Task requirements
For each entry that follows, produce an exact copy.

+++ Record set

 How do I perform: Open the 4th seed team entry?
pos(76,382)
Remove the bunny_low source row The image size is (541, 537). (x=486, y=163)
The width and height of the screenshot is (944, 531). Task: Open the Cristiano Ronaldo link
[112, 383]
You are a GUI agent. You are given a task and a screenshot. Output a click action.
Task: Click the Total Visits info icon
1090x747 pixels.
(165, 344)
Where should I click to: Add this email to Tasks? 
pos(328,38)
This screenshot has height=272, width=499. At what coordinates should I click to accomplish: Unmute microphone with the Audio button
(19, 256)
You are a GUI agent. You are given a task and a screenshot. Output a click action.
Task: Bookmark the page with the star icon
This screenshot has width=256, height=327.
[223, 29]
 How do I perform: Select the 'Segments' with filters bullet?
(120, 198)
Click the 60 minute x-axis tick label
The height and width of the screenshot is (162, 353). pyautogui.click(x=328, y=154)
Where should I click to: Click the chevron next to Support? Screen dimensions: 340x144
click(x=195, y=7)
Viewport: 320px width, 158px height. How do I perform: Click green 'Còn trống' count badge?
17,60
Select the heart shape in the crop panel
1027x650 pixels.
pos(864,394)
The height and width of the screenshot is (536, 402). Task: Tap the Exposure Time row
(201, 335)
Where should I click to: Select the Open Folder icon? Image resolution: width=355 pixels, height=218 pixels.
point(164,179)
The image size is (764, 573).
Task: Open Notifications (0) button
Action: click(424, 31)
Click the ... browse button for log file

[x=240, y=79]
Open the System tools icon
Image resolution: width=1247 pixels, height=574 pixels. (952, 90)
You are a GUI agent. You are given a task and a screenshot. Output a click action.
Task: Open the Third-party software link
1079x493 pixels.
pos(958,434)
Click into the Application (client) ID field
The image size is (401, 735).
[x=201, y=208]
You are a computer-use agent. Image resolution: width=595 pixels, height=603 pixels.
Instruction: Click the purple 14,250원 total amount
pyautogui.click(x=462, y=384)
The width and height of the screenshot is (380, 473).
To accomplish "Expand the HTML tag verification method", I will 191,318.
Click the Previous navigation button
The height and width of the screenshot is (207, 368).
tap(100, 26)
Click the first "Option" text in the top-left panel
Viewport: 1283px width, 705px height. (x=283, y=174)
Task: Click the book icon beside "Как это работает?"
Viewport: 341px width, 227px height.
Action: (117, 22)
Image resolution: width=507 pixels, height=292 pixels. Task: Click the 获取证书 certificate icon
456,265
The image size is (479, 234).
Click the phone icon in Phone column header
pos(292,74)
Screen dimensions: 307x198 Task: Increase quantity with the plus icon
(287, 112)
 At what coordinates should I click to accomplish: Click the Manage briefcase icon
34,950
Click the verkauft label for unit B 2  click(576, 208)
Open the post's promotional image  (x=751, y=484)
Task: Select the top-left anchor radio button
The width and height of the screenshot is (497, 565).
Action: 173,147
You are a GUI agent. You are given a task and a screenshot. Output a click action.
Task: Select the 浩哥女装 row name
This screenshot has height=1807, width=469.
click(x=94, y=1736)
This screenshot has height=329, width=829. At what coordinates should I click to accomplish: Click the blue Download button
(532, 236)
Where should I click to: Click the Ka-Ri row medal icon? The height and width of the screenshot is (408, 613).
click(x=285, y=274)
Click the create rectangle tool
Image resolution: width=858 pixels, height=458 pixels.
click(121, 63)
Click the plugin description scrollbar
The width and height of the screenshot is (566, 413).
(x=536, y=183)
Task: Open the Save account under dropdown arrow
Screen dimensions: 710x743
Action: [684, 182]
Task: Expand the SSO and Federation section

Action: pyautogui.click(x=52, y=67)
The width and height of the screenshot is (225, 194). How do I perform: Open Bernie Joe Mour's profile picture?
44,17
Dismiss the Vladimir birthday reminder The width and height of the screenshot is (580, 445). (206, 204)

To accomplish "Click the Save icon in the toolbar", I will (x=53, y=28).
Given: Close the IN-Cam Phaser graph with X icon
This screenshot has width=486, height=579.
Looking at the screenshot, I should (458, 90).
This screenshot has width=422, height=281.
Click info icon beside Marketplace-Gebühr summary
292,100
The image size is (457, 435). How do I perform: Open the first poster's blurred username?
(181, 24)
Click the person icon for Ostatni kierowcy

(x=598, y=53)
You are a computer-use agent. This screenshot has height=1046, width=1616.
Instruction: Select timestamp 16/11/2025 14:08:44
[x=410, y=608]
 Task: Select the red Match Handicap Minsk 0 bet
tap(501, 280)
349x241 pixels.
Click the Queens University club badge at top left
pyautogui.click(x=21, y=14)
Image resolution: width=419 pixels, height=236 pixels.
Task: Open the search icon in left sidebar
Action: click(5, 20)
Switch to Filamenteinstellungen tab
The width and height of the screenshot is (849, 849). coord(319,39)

++++++

Expected answer
 How do I perform: Open the 4th seed team entry?
pos(76,382)
Remove the bunny_low source row The image size is (541, 537). (x=486, y=163)
The width and height of the screenshot is (944, 531). Task: Open the Cristiano Ronaldo link
[112, 383]
You are a GUI agent. You are given a task and a screenshot. Output a click action.
Task: Click the Total Visits info icon
1090x747 pixels.
(165, 344)
Where should I click to: Add this email to Tasks? 
pos(328,38)
This screenshot has height=272, width=499. At what coordinates should I click to accomplish: Unmute microphone with the Audio button
(19, 256)
You are a GUI agent. You are given a task and a screenshot. Output a click action.
Task: Bookmark the page with the star icon
This screenshot has width=256, height=327.
[223, 29]
 How do I perform: Select the 'Segments' with filters bullet?
(120, 198)
Click the 60 minute x-axis tick label
The height and width of the screenshot is (162, 353). pyautogui.click(x=328, y=154)
Where should I click to: Click the chevron next to Support? Screen dimensions: 340x144
click(x=195, y=7)
Viewport: 320px width, 158px height. How do I perform: Click green 'Còn trống' count badge?
17,60
Select the heart shape in the crop panel
1027x650 pixels.
pos(864,394)
The height and width of the screenshot is (536, 402). Task: Tap the Exposure Time row
(201, 335)
Where should I click to: Select the Open Folder icon? Image resolution: width=355 pixels, height=218 pixels.
point(164,179)
The image size is (764, 573).
Task: Open Notifications (0) button
Action: click(424, 31)
Click the ... browse button for log file

[x=240, y=79]
Open the System tools icon
Image resolution: width=1247 pixels, height=574 pixels. (952, 90)
You are a GUI agent. You are given a task and a screenshot. Output a click action.
Task: Open the Third-party software link
1079x493 pixels.
pos(958,434)
Click into the Application (client) ID field
The image size is (401, 735).
[x=201, y=208]
You are a computer-use agent. Image resolution: width=595 pixels, height=603 pixels.
Instruction: Click the purple 14,250원 total amount
pyautogui.click(x=462, y=384)
The width and height of the screenshot is (380, 473).
To accomplish "Expand the HTML tag verification method", I will 191,318.
Click the Previous navigation button
The height and width of the screenshot is (207, 368).
tap(100, 26)
Click the first "Option" text in the top-left panel
Viewport: 1283px width, 705px height. (x=283, y=174)
Task: Click the book icon beside "Как это работает?"
Viewport: 341px width, 227px height.
Action: (117, 22)
Image resolution: width=507 pixels, height=292 pixels. Task: Click the 获取证书 certificate icon
456,265
The image size is (479, 234).
Click the phone icon in Phone column header
pos(292,74)
Screen dimensions: 307x198 Task: Increase quantity with the plus icon
(287, 112)
 At what coordinates should I click to accomplish: Click the Manage briefcase icon
34,950
Click the verkauft label for unit B 2  click(576, 208)
Open the post's promotional image  (x=751, y=484)
Task: Select the top-left anchor radio button
The width and height of the screenshot is (497, 565).
Action: 173,147
You are a GUI agent. You are given a task and a screenshot. Output a click action.
Task: Select the 浩哥女装 row name
This screenshot has height=1807, width=469.
click(x=94, y=1736)
This screenshot has height=329, width=829. At what coordinates should I click to accomplish: Click the blue Download button
(532, 236)
Where should I click to: Click the Ka-Ri row medal icon? The height and width of the screenshot is (408, 613).
click(x=285, y=274)
Click the create rectangle tool
Image resolution: width=858 pixels, height=458 pixels.
click(121, 63)
Click the plugin description scrollbar
The width and height of the screenshot is (566, 413).
(x=536, y=183)
Task: Open the Save account under dropdown arrow
Screen dimensions: 710x743
Action: [684, 182]
Task: Expand the SSO and Federation section

Action: pyautogui.click(x=52, y=67)
The width and height of the screenshot is (225, 194). How do I perform: Open Bernie Joe Mour's profile picture?
44,17
Dismiss the Vladimir birthday reminder The width and height of the screenshot is (580, 445). (206, 204)

To accomplish "Click the Save icon in the toolbar", I will (x=53, y=28).
Given: Close the IN-Cam Phaser graph with X icon
This screenshot has width=486, height=579.
Looking at the screenshot, I should (458, 90).
This screenshot has width=422, height=281.
Click info icon beside Marketplace-Gebühr summary
292,100
The image size is (457, 435). How do I perform: Open the first poster's blurred username?
(181, 24)
Click the person icon for Ostatni kierowcy

(x=598, y=53)
You are a computer-use agent. This screenshot has height=1046, width=1616.
Instruction: Select timestamp 16/11/2025 14:08:44
[x=410, y=608]
 Task: Select the red Match Handicap Minsk 0 bet
tap(501, 280)
349x241 pixels.
Click the Queens University club badge at top left
pyautogui.click(x=21, y=14)
Image resolution: width=419 pixels, height=236 pixels.
Task: Open the search icon in left sidebar
Action: click(5, 20)
Switch to Filamenteinstellungen tab
The width and height of the screenshot is (849, 849). coord(319,39)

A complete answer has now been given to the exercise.